I stand convicted of a crime. Everyone here knows that this case was not about simple trespass. There would have been not arrest had this not been about war, torture, and other gross violations of human and civil rights.

Our real crime is in challenging the dying empire, pointing out that the “emperor has no clothes”. I have chosen to say “No!” with my body and spirit - to all the war-making, the domineering swagger of greed, the priorities so out of whack that we spend $50 million on “security” for the RNC - to protect what Dorothy Day has called “this filthy, rotten system.”

I do not pride myself as a lawbreaker but rather one who has chosen to understand that there is a hierarchy of laws –some are clearly more important than others and must be given more weight and consideration.

The Court tells us it is the arbitrator of the law. It decides what can be spoken or not. Ultimately, for me, our laws should be contracts among ourselves, to allow for the human spirit to flourish rather than to squelch conscience and creativity.

I stand before you today as a naive optimist. I always come to trial with the hope that we might turn away from a course of domineering and instead look for a course of mutuality and compassion. Much of our society is caught up in fear. I choose to act in hope –hoping that we can choose a new way.

When I did the crime, I was willing to “do the time”. I still am. I ask you to sentence me to jail for my act of resistance to war. To pay a fine is a tax on my conscience. I’ve done my “community service” by raising my voice and nonviolently acted to stop war and torture.

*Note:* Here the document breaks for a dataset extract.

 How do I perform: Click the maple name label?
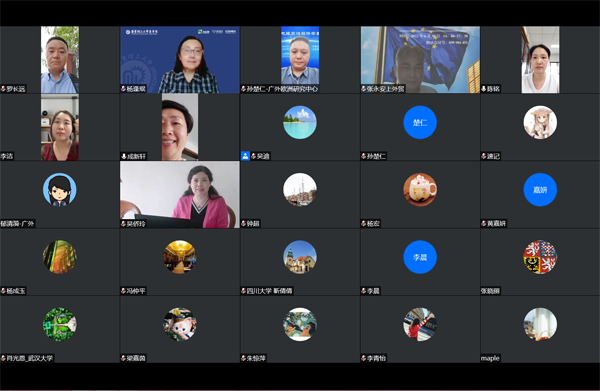(x=490, y=358)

If you feel the need to hide behind an insignificant law when a crime that is described as “the supreme war crime” continues to be committed, then please send me to join those others who have been marginalized by this system.

Martin Luther King reminded us one year before his martyrdom,
“Somehow this madness must cease. We must stop now. I speak as a child of God and brother to the suffering poor of Vietnam. I speak for those whose land is being laid waste, whose homes are being destroyed, whose culture is being subverted. I speak for the poor of America who are paying the double price of smashed hopes at home and death and corruption in Vietnam. I speak as a citizen of the world, for the world as it stands aghast at the path we have taken. I speak as an American to the leaders of my own nation. The great initiative in this war is ours. The initiative to stop it must be ours. “ …

“A nation that continues year after year to spend more money on military defense than on programs of social uplift is approaching spiritual death.”